MS AW Mei Shan recalls her English language teacher calling her a stupid student in front of her Primary 6 classmates.

She was hurt by the nasty remark, but it also made her work harder to get into the express stream in Nan Hua Secondary School.

Ms Aw, who is now 22, says: "The teacher was wrong. I am not stupid, but her remark made me realise that I was not working hard enough."

The only child in her family, she scored good marks in Nan Hua where she was the top national police cadet with the best record in co-curricular activities. She was in the science stream in the school and in Jurong Junior College.

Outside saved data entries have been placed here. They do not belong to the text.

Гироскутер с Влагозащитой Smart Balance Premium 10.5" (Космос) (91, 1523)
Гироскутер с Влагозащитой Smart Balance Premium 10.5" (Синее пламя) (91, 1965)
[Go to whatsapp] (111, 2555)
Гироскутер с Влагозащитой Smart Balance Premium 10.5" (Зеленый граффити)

When she was 15, her father was struck by a major illness forcing him to give up his job as a factory worker. It was tough for her to study and take care of him while her mother continued to work in a factory to support the family.

She could not get into any of the public universities here because of the poor results she had in the A level examinations. She abandoned her ambition to be a physiotherapist because she felt she did not have the emotional strength to deal with difficult patients.

Ms Aw says: "I felt that I did not have the strength to persuade patients hit by strokes and heart attacks not to give up the physiotherapy that they need.

"My fear was that if they cried, I would cry with them."

A new beginning

Encouraged by her parents to try something new, she joined the first batch of students in the Singapore Institute of Management (SIM) and the Royal Melbourne Institute of Technology's (RMIT) degree in business marketing programme.

She signed up for the three-year bachelor's degree programme in 2005 and worked in a Sentosa tourist attraction to earn pocket money.

Before she completed the programme in April this year, Ms Aw applied for a SpeedWing internship at Seaworld in Orlando in the United States.

From May to August this year, she was among the first batch of students from Singapore working at Seaworld's new Aquatica theme park. She earned US$7.60 (S$11.20) per hour. The experience "opened a new world of self-discovery" for her.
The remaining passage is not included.